Mobilizing Youth for Democracy and Human Rights

This post is also available in: Español 

Panelist at the Event Mobilizing Youth for Democracy Young Americas Business Trust

In the midst of democratic decline in the region, young people are emerging as agents of change. Their active participation not only represents a fresh and vibrant voice in regional politics but also offers a new perspective and focus to address the challenges facing the region. Commemorating Human Rights Day, the Inter-American Dialogue, along with the Organization of American States (OAS) and the Embassy of Liechtenstein to the United States, engaged in dialogue with young Latin American leaders from Colombia, Guatemala, Ecuador, and Cuba.

In his opening remarks, Ambassador Georg Sparber of the Principality of Liechtenstein emphasized the active role of young people as decision-makers today in promoting democracy, not just for the future. Regarding the most urgent threats to democracy in the region, Tamara Taraciuk Broner, director of the Rule of Law Program at the Dialogue, pointed out that it is no longer military coups but democratically elected leaders who disregard fundamental guarantees such as judicial independence and electoral integrity. "Young people are key actors in identifying early warnings to prevent further democratic backsliding," she added.

Initiating the dialogue with Latin American youth leaders, Sebastián Flores, co-founder and director of the Comparlante Foundation in Ecuador, emphasized the growing political participation of young people in the region, describing it as viral and adapted to contemporary communications.

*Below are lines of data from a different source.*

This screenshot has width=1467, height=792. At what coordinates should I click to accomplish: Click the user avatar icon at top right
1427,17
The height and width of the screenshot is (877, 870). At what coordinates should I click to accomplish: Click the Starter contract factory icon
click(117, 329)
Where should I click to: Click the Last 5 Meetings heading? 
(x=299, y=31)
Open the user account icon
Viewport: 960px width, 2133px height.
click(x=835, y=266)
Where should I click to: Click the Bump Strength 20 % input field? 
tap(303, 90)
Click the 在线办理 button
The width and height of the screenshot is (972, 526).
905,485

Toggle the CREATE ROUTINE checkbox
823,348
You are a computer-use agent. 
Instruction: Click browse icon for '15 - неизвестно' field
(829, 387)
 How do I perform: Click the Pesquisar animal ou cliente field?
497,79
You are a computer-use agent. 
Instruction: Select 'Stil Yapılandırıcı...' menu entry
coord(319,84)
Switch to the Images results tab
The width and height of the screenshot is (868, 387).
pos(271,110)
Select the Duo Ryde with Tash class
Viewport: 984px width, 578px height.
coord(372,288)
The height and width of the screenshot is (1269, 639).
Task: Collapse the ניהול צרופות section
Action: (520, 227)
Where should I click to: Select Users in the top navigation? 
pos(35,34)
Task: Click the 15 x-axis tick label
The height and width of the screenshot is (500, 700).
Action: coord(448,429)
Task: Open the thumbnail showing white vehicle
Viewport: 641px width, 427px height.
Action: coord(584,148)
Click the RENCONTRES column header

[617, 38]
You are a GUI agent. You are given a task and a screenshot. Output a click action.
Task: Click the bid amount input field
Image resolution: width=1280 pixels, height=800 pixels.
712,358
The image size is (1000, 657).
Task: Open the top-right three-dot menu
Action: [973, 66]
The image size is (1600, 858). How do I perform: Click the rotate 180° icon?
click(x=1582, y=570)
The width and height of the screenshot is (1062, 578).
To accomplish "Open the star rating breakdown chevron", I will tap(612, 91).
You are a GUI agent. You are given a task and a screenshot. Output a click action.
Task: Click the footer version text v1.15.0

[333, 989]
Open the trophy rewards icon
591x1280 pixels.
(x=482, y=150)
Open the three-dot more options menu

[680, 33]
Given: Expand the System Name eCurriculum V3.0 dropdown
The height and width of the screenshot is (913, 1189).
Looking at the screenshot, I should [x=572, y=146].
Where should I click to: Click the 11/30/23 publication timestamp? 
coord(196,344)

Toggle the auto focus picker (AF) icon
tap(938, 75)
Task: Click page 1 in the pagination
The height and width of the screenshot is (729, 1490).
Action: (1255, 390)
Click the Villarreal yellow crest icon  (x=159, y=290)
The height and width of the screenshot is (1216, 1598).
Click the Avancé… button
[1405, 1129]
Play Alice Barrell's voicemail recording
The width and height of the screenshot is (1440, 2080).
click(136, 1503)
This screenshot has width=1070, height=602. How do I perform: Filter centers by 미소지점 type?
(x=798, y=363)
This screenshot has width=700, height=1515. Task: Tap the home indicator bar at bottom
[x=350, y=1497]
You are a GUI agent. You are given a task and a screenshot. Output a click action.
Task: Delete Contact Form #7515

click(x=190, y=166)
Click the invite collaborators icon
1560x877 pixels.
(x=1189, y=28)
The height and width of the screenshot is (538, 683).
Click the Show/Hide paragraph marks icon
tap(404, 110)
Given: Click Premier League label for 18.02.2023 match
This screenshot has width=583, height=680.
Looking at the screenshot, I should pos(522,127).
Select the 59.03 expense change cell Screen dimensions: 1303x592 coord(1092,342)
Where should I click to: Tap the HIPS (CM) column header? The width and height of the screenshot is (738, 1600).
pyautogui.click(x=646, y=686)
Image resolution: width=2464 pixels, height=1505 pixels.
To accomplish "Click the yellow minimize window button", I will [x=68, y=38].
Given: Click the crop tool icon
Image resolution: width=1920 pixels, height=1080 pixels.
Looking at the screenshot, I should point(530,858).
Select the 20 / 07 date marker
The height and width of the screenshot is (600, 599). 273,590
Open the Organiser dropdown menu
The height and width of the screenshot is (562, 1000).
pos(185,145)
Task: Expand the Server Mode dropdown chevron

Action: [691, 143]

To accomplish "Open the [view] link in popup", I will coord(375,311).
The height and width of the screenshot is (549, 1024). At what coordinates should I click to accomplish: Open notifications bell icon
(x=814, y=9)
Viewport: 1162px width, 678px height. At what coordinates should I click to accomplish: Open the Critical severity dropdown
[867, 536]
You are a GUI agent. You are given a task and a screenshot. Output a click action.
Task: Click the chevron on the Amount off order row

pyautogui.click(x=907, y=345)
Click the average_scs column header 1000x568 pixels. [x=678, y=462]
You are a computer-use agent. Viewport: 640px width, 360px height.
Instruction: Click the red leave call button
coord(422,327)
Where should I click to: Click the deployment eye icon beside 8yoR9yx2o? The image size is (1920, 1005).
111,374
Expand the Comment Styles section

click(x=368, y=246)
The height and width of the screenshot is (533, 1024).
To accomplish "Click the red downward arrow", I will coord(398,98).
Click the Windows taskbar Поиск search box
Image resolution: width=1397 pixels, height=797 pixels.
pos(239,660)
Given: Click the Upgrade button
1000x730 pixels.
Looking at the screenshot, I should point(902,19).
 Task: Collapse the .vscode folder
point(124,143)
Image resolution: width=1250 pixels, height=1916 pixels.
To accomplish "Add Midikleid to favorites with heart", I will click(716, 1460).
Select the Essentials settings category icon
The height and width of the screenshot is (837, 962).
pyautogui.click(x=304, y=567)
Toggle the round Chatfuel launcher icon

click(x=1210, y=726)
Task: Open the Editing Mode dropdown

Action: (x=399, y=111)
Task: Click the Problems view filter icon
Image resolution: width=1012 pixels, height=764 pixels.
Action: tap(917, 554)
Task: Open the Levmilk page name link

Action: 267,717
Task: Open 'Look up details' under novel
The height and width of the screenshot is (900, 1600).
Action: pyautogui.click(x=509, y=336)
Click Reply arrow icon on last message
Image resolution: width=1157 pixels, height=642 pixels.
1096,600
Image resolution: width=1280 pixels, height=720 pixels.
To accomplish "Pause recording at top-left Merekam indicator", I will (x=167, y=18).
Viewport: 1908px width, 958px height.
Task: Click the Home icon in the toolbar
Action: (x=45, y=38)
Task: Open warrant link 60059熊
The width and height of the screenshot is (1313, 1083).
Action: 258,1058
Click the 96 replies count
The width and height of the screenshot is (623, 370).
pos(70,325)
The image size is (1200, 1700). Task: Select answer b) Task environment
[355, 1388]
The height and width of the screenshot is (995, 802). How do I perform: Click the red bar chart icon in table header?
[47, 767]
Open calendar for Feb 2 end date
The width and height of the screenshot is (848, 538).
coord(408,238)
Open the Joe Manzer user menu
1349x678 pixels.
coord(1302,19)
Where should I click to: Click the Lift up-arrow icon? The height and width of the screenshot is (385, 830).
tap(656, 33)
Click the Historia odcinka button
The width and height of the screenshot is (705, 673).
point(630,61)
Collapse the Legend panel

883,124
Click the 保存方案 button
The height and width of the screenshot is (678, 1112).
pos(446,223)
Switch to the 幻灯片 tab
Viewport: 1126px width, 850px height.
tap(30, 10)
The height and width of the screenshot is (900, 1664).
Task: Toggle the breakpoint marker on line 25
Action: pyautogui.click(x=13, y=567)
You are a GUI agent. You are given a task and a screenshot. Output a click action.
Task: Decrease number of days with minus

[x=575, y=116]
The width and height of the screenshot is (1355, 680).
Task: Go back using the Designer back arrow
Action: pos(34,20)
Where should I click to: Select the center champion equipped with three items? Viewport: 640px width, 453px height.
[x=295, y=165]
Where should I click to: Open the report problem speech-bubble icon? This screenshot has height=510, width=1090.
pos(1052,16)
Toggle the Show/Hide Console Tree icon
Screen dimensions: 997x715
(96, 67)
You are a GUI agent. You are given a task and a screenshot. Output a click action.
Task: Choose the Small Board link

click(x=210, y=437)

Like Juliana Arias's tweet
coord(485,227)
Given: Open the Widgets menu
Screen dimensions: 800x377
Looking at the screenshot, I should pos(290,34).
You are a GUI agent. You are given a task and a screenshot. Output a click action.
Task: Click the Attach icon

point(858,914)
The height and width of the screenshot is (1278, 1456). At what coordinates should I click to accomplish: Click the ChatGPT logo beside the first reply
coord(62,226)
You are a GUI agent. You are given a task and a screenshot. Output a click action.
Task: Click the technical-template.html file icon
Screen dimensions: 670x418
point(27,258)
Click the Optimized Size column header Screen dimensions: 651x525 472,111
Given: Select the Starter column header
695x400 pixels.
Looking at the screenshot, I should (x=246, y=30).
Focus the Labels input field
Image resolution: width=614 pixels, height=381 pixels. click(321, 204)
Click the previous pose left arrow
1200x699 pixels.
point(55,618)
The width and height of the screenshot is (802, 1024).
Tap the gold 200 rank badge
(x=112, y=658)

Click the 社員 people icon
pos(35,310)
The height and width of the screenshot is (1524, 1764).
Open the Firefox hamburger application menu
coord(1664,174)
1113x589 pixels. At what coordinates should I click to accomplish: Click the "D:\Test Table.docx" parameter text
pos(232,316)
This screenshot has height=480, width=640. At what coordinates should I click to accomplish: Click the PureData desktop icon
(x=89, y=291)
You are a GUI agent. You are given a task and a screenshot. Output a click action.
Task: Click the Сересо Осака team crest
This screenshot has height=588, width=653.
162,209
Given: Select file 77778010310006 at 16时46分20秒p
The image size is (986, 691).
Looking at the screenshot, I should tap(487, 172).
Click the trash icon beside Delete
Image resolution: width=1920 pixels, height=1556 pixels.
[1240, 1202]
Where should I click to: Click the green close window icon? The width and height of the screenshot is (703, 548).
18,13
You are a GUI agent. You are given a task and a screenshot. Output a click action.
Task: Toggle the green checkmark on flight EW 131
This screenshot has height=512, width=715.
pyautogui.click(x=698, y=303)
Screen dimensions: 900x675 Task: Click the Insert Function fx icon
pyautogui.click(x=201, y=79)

Meanwhile, María del Mar Jaramillo, director and founder of the Soy Oportunidad Foundation in Colombia, highlighted the importance of generating projects that incorporate young people and other non-traditional actors, such as the private sector.

Regarding the role of youth in promoting democracy, Walter Corzo, executive director of Diálogos in Guatemala, highlighted the case of his country and the fundamental role that youth played in ensuring that electoral results were respected in the face of arbitrary attempts to prevent Bernardo Arévalo from taking office. However, he emphasized that there is still a pending debt to address youth needs and promote their political participation.

This debt also includes the absence of guarantees and actions by the international community for young people to exercise their participation rights, especially in the face of dictatorships or authoritarian governments, added Rosa María Payá, founder of Cuba Decide and the Latin American Youth Network for Democracy in Cuba. "There are over 200 young people killed in Nicaragua and hundreds in political prison in Cuba," she noted. To this, she added the recent arrests and arrest warrants for Venezuelan opposition leaders, including Pedro Urruchurtu, a member of María Corina Machado's team.